The records below need to be copied in full. Match them exactly.
PROVIDED DATA START
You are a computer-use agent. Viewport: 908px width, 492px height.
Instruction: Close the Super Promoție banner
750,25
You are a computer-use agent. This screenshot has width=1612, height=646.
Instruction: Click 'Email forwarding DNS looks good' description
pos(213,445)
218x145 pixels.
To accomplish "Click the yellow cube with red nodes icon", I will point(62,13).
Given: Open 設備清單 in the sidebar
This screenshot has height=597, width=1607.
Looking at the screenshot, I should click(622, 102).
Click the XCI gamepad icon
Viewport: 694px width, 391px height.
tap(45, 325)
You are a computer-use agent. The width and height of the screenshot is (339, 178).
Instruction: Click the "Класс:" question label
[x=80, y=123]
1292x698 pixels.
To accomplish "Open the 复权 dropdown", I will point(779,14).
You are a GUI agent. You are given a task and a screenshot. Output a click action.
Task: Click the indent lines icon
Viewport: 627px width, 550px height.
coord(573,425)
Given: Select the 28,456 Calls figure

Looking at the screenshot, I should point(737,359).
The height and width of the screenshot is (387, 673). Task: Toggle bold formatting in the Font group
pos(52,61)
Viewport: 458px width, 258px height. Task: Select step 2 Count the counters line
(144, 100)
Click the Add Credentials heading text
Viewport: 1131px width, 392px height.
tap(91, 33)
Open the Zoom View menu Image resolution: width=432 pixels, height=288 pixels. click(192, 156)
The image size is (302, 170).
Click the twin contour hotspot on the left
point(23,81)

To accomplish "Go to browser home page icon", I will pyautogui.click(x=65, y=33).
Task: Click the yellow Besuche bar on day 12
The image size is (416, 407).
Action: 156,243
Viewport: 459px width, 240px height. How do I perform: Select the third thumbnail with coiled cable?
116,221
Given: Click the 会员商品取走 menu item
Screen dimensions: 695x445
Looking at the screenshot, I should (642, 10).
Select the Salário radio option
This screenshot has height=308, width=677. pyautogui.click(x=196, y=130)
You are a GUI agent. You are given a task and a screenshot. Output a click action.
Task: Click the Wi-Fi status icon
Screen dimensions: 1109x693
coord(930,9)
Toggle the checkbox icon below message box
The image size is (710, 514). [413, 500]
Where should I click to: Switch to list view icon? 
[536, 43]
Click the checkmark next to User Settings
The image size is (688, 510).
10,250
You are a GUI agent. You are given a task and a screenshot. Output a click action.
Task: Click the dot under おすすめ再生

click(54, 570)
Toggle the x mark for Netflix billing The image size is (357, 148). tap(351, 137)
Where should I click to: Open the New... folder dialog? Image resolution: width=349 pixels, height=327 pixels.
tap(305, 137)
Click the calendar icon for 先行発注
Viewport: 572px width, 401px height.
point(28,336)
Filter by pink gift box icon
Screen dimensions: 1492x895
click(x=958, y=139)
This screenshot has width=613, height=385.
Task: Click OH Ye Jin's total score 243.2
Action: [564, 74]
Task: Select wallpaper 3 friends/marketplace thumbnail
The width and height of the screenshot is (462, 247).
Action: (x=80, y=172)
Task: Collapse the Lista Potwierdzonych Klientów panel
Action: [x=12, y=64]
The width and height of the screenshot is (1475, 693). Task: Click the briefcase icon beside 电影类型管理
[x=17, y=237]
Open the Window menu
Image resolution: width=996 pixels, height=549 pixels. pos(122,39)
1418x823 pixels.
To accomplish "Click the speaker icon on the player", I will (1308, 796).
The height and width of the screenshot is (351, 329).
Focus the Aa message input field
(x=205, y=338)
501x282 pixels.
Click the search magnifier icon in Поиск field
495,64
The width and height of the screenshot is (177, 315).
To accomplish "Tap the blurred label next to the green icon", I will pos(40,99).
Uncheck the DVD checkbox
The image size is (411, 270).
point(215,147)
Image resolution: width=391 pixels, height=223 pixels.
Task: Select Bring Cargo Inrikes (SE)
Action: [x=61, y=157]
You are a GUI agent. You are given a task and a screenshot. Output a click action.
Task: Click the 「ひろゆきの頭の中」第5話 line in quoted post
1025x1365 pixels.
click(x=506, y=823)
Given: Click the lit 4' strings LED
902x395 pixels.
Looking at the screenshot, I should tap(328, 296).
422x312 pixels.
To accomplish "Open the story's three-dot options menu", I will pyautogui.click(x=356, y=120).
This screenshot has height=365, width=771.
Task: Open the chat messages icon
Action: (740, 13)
PROVIDED DATA END
▶ _WORKED SOLUTION_
You are a computer-use agent. Viewport: 908px width, 492px height.
Instruction: Close the Super Promoție banner
750,25
You are a computer-use agent. This screenshot has width=1612, height=646.
Instruction: Click 'Email forwarding DNS looks good' description
pos(213,445)
218x145 pixels.
To accomplish "Click the yellow cube with red nodes icon", I will point(62,13).
Given: Open 設備清單 in the sidebar
This screenshot has height=597, width=1607.
Looking at the screenshot, I should click(622, 102).
Click the XCI gamepad icon
Viewport: 694px width, 391px height.
tap(45, 325)
You are a computer-use agent. The width and height of the screenshot is (339, 178).
Instruction: Click the "Класс:" question label
[x=80, y=123]
1292x698 pixels.
To accomplish "Open the 复权 dropdown", I will point(779,14).
You are a GUI agent. You are given a task and a screenshot. Output a click action.
Task: Click the indent lines icon
Viewport: 627px width, 550px height.
coord(573,425)
Given: Select the 28,456 Calls figure

Looking at the screenshot, I should point(737,359).
The height and width of the screenshot is (387, 673). Task: Toggle bold formatting in the Font group
pos(52,61)
Viewport: 458px width, 258px height. Task: Select step 2 Count the counters line
(144, 100)
Click the Add Credentials heading text
Viewport: 1131px width, 392px height.
tap(91, 33)
Open the Zoom View menu Image resolution: width=432 pixels, height=288 pixels. click(192, 156)
The image size is (302, 170).
Click the twin contour hotspot on the left
point(23,81)

To accomplish "Go to browser home page icon", I will pyautogui.click(x=65, y=33).
Task: Click the yellow Besuche bar on day 12
The image size is (416, 407).
Action: 156,243
Viewport: 459px width, 240px height. How do I perform: Select the third thumbnail with coiled cable?
116,221
Given: Click the 会员商品取走 menu item
Screen dimensions: 695x445
Looking at the screenshot, I should (642, 10).
Select the Salário radio option
This screenshot has height=308, width=677. pyautogui.click(x=196, y=130)
You are a GUI agent. You are given a task and a screenshot. Output a click action.
Task: Click the Wi-Fi status icon
Screen dimensions: 1109x693
coord(930,9)
Toggle the checkbox icon below message box
The image size is (710, 514). [413, 500]
Where should I click to: Switch to list view icon? 
[536, 43]
Click the checkmark next to User Settings
The image size is (688, 510).
10,250
You are a GUI agent. You are given a task and a screenshot. Output a click action.
Task: Click the dot under おすすめ再生

click(54, 570)
Toggle the x mark for Netflix billing The image size is (357, 148). tap(351, 137)
Where should I click to: Open the New... folder dialog? Image resolution: width=349 pixels, height=327 pixels.
tap(305, 137)
Click the calendar icon for 先行発注
Viewport: 572px width, 401px height.
point(28,336)
Filter by pink gift box icon
Screen dimensions: 1492x895
click(x=958, y=139)
This screenshot has width=613, height=385.
Task: Click OH Ye Jin's total score 243.2
Action: [564, 74]
Task: Select wallpaper 3 friends/marketplace thumbnail
The width and height of the screenshot is (462, 247).
Action: (x=80, y=172)
Task: Collapse the Lista Potwierdzonych Klientów panel
Action: [x=12, y=64]
The width and height of the screenshot is (1475, 693). Task: Click the briefcase icon beside 电影类型管理
[x=17, y=237]
Open the Window menu
Image resolution: width=996 pixels, height=549 pixels. pos(122,39)
1418x823 pixels.
To accomplish "Click the speaker icon on the player", I will (1308, 796).
The height and width of the screenshot is (351, 329).
Focus the Aa message input field
(x=205, y=338)
501x282 pixels.
Click the search magnifier icon in Поиск field
495,64
The width and height of the screenshot is (177, 315).
To accomplish "Tap the blurred label next to the green icon", I will pos(40,99).
Uncheck the DVD checkbox
The image size is (411, 270).
point(215,147)
Image resolution: width=391 pixels, height=223 pixels.
Task: Select Bring Cargo Inrikes (SE)
Action: [x=61, y=157]
You are a GUI agent. You are given a task and a screenshot. Output a click action.
Task: Click the 「ひろゆきの頭の中」第5話 line in quoted post
1025x1365 pixels.
click(x=506, y=823)
Given: Click the lit 4' strings LED
902x395 pixels.
Looking at the screenshot, I should tap(328, 296).
422x312 pixels.
To accomplish "Open the story's three-dot options menu", I will pyautogui.click(x=356, y=120).
This screenshot has height=365, width=771.
Task: Open the chat messages icon
Action: (740, 13)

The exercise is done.